"Let's go, Kewpie Doll," snapped Venard. "And don't try to guess why. Although in your case, I can't see the danger."

"Goodbye," said La Crue as a Guard appeared to lead them through secret tunnels to their waiting Scouter. "And good luck...."


IV

There are no adventures in space. Either a space-flight is safe monotony, or quick death. But as the two Guardsmen approached the vast mysterious dome of S.S.C. somewhere in the Mesozoic nightmare, the vaporous, steaming, endlessly stretching rain-forest of Venus, they stumbled with wracking weariness. Reptile-infested swamps and steaming seas, foul-smelling, rotten—it was an incredibly perilous planet.

For five hours they had burned their way through giant flora and fauna and sweat, H-guns hot with almost steady usage. And then Venard finally parted some phosphorescent, glowing lichen and there the gigantic dome rose up and up and lost itself in thick mist. But between them and their goal was a hellish nightmare barrier, spilling stinking muck into a placidly steaming sea.

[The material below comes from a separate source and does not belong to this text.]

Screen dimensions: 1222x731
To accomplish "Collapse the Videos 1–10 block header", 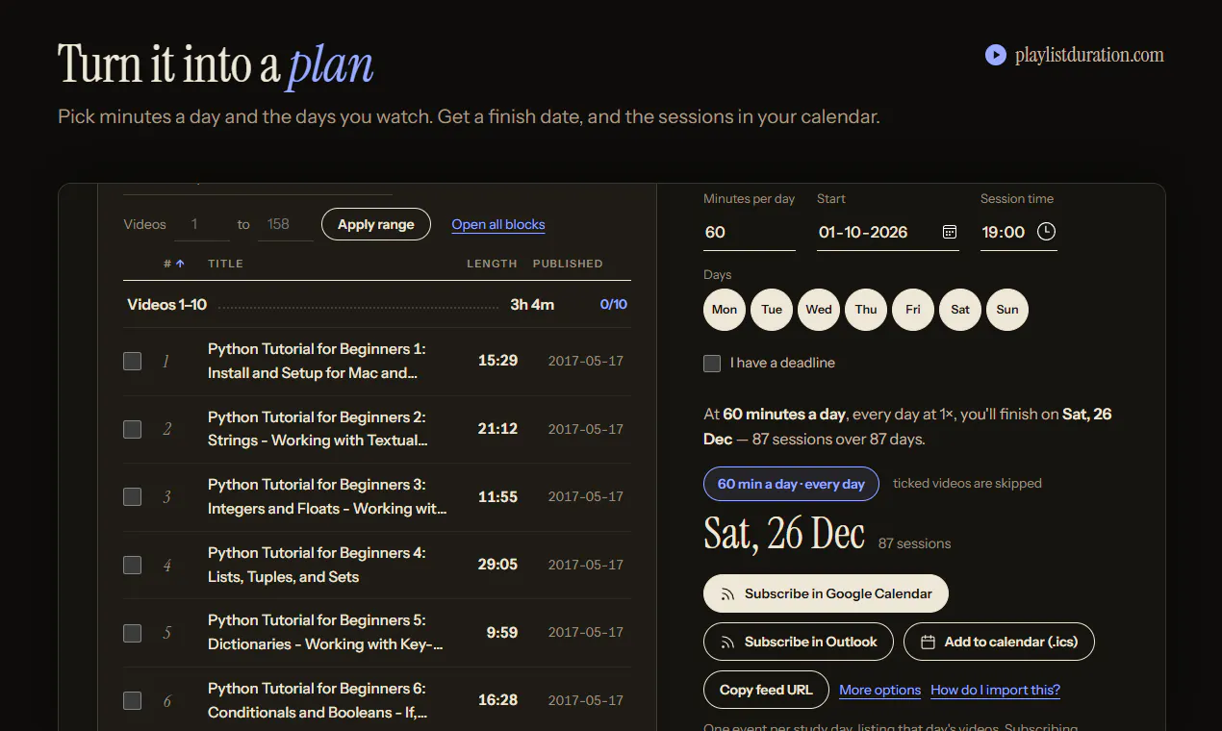I will click(x=377, y=305).
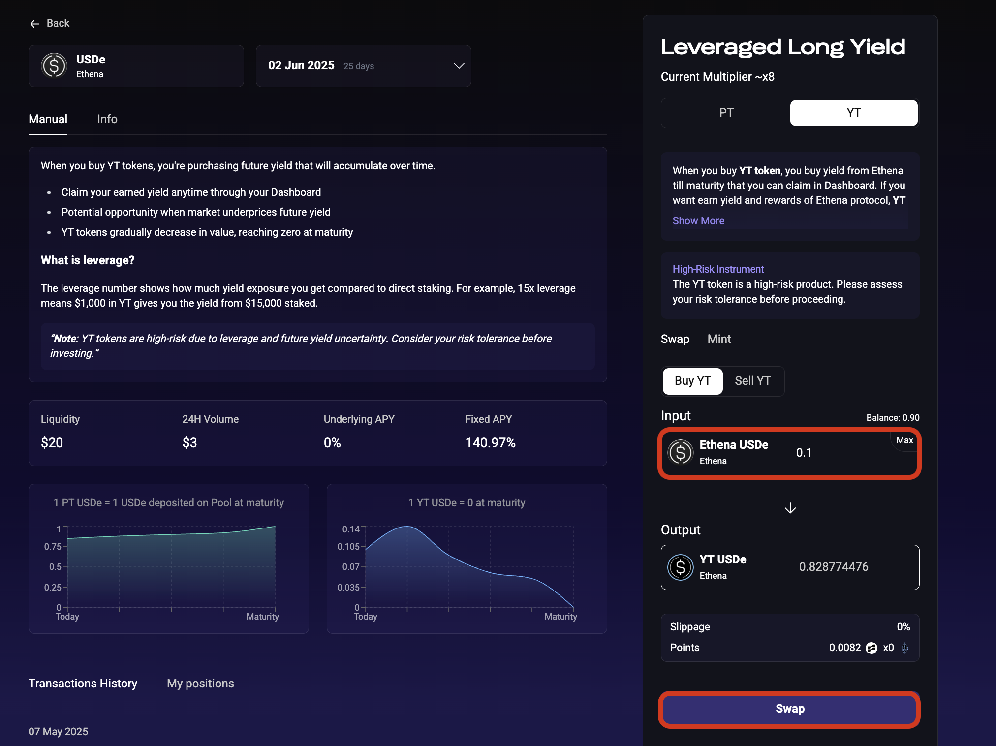Click the input amount field showing 0.1

tap(841, 453)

Larson mopped at mud and sweat-slimed face, stared in fearful awe. Venard swore. They were blocked by a moat, a green, oozing mud-river, flowing oilily. From out of it, projected huge spines, ribs, and warts covering towering, brilliant, multi-colored mounds—that moved! Scaly mountains of shifting, radioactive lime. "Giant mollusc bed!" gasped Venard. Low tide now, but during high tide the sea on their right would back up this far. But high tide was hours distant.

There were thousands of the molluscs, every size, shape and color. Venard's head went quickly to either side. "It goes out of sight both ways, Kewpie Doll. Into the sea and into the swamp. Trapped!"

Larson squirmed, muttering, "Them bivalves are flesh-eaters. Look!"